SMR cooperation with the U.S. - new requirements for a nuclear-ready workforce

Under the U.S. Department of State's FIRST program, the Kazakhstan Institute of Nuclear Physics will receive an SMR classroom simulator in Almaty. U.S. firms Holtec International and WSC Inc. will develop it, with Sargent & Lundy supporting a national SMR feasibility study.

The site is expected to serve as a training hub for Kazakhstan and Central Asia. This supports energy security for economic growth and data infrastructure, while setting higher bars for safety, compliance, and specialized certifications.

  • Define clearance, vetting, and safety culture criteria early; align job families with nuclear standards.
  • Create certification ladders (operator, technician, safety, cybersecurity) with recognized providers.
  • Draft partnerships with technical universities and the Almaty training hub for internship-to-offer pipelines.
  • Coordinate with facilities, legal, and ESG teams on compliant shift patterns and fatigue risk management.
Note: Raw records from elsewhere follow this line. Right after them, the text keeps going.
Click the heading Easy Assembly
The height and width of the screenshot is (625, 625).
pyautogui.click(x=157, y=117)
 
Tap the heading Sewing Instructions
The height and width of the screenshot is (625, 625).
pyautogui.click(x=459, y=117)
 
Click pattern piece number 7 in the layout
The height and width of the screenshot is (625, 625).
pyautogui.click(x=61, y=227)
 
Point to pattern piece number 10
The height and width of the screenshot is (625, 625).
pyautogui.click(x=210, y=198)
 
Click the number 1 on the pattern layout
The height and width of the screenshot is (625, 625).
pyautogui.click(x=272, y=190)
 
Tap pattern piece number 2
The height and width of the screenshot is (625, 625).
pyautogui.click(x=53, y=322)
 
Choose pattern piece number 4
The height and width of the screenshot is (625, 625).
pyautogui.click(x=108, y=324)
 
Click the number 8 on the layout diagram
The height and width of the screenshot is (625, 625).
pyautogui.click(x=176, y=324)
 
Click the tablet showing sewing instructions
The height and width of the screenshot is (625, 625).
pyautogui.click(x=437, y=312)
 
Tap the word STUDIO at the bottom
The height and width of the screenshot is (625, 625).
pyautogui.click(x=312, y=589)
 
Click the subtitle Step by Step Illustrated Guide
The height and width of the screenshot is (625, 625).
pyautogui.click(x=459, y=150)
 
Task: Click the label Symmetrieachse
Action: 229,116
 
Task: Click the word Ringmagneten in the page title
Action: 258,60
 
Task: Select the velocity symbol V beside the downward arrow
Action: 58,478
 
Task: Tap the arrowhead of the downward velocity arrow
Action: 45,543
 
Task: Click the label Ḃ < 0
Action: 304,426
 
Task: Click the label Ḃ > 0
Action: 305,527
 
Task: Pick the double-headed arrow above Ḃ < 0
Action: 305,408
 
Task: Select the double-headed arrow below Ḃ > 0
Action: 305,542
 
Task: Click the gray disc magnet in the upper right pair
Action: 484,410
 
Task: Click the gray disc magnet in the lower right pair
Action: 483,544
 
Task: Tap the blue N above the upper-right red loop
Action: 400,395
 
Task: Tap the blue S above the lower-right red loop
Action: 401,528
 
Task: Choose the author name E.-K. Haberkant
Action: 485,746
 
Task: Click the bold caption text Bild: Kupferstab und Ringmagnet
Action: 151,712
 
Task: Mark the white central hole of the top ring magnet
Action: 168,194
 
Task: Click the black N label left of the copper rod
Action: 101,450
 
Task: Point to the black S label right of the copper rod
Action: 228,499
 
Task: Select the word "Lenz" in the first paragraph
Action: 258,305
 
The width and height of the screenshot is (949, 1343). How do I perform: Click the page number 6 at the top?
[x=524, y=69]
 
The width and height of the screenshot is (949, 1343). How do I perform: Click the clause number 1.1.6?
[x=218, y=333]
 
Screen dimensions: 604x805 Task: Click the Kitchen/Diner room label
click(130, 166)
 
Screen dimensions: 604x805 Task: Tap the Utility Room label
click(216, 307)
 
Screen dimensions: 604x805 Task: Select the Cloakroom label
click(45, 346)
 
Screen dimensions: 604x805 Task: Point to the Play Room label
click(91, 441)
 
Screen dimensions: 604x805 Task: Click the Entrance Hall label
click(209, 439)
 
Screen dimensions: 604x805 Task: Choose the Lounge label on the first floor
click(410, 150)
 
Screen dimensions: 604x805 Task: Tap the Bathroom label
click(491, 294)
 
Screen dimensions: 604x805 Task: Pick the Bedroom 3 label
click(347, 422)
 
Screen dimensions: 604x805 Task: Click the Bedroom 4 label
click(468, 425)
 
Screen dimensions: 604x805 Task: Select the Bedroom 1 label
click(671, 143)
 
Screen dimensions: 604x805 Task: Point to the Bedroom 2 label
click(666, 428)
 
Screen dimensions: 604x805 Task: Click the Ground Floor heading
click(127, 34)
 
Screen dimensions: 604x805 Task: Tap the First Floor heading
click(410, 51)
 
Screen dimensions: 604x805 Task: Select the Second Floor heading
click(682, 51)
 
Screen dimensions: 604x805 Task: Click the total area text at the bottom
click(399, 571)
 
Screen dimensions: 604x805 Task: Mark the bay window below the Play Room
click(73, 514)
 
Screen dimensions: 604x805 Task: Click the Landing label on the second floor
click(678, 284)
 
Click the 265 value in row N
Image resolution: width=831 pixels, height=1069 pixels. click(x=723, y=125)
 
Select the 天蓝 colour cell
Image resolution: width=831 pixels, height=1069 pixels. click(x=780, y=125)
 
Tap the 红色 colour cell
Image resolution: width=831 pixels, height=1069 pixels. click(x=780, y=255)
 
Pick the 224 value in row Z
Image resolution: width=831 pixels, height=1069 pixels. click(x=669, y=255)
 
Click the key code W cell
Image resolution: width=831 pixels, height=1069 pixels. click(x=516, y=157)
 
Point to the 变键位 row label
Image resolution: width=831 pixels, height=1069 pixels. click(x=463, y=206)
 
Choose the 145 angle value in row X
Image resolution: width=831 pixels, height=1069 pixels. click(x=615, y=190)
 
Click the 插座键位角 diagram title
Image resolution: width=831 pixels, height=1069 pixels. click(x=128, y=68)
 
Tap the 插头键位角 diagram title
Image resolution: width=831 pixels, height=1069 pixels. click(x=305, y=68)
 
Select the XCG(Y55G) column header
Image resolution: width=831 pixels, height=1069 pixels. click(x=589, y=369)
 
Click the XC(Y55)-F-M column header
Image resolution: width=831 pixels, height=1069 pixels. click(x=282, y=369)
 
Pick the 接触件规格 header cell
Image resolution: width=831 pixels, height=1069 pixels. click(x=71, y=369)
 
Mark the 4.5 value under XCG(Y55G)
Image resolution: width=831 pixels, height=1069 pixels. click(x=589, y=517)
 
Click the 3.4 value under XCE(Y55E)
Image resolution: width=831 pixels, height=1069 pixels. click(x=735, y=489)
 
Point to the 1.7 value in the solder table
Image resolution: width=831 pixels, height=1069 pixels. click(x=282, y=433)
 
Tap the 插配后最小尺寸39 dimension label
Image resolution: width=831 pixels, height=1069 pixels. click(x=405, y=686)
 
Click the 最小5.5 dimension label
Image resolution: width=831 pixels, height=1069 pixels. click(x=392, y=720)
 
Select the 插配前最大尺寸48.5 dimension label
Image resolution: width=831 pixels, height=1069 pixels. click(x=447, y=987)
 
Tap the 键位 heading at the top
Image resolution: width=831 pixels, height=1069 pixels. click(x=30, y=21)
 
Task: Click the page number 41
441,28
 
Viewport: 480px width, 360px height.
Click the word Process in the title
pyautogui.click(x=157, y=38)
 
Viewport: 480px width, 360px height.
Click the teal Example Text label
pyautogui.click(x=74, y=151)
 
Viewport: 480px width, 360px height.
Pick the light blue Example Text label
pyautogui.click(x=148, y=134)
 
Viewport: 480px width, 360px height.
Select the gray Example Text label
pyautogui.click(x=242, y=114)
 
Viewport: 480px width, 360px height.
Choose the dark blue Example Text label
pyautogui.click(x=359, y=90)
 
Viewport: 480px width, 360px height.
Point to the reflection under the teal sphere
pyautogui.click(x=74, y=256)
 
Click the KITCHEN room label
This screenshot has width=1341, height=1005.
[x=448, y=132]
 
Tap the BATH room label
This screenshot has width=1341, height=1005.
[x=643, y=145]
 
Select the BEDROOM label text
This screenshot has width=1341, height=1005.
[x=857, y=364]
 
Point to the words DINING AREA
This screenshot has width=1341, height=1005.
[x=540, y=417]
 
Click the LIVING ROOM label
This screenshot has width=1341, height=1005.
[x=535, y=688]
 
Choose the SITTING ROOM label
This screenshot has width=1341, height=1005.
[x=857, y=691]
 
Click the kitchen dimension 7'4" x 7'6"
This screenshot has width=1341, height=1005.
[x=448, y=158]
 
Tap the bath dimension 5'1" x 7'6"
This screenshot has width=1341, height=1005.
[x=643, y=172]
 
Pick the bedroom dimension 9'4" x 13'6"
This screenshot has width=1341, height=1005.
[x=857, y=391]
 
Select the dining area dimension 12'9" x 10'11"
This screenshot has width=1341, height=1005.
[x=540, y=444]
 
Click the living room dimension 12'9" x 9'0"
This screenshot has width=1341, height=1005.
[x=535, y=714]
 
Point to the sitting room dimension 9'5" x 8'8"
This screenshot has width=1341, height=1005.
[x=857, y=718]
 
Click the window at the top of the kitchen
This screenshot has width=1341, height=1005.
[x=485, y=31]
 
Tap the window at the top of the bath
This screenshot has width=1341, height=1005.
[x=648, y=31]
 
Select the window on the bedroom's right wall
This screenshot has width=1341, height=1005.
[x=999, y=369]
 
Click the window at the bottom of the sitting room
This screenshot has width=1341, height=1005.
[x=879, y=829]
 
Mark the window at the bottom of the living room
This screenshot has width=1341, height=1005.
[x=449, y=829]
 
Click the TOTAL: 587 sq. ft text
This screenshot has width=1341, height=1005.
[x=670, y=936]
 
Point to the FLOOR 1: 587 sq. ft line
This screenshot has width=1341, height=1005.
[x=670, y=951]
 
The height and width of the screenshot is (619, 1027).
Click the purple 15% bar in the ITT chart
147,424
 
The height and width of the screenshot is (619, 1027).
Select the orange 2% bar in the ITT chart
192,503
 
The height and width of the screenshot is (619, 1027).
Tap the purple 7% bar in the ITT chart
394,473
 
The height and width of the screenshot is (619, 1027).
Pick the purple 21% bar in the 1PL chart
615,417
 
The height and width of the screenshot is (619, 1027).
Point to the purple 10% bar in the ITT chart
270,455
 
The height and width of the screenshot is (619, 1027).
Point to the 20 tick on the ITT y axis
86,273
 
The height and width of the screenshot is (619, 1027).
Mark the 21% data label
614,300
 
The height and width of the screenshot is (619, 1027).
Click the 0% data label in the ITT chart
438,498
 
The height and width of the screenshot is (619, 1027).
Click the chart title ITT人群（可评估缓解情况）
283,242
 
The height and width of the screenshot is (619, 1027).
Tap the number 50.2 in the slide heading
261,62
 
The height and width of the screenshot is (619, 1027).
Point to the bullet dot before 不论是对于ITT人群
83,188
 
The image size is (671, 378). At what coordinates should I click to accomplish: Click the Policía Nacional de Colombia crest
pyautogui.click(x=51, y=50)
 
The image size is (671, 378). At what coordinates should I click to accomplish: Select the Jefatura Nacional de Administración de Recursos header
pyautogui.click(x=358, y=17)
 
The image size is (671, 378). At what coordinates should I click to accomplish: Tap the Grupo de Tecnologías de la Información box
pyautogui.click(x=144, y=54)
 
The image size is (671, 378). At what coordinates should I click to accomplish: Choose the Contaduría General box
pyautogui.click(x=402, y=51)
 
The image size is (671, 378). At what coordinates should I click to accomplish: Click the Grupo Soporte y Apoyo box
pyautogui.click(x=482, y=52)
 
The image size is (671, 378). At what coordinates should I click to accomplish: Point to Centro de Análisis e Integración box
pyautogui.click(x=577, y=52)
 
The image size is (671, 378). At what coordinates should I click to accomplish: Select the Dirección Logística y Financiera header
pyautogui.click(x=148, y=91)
Program details: U.S. FIRST program.

Tourism spotlight: demand spikes in Mangystau

International coverage is lifting interest in the "lunar" scenery of Bozzhyra, Torysh, and Zhygylgan. Expect more seasonal hiring for guides, transport, hospitality, and safety roles.

  • Prioritize local hiring and language training; add first-aid and remote safety modules.
  • Set dynamic staffing models for peak seasons; secure housing and transport stipends early.
  • Offer micro-credentials for eco-guiding and geosite preservation; tie to pay steps.

90-day HR action plan

  • Days 1-30: Build a skills inventory; identify AI-augmentable tasks in top 20 roles; open MOUs with two universities or centers (e.g., ALEM AI).
  • Days 31-60: Launch baseline AI training for all staff; stand up two apprenticeship tracks (manufacturing + data); update job descriptions and KPIs.
  • Days 61-90: Implement skill-based pay tiers; roll out governance for AI use; finalize certification ladders for SMR-adjacent or HSE-critical roles.

Key signals to watch

  • Manufacturing vacancy rates in Almaty region, Kostanay, and SEZ sites.
  • AI course enrollments and completion rates vs. internal demand for data and automation skills.
  • Progress on the SMR simulator hub in Almaty and feasibility outcomes for site selection.
  • Tourism season bookings in Mangystau and related staffing lead times.

The macro trend is clear: Kazakhstan is investing in skills, production, and energy capacity. HR's advantage comes from moving early-codify the skills, build the ladders, and lock in the partnerships now.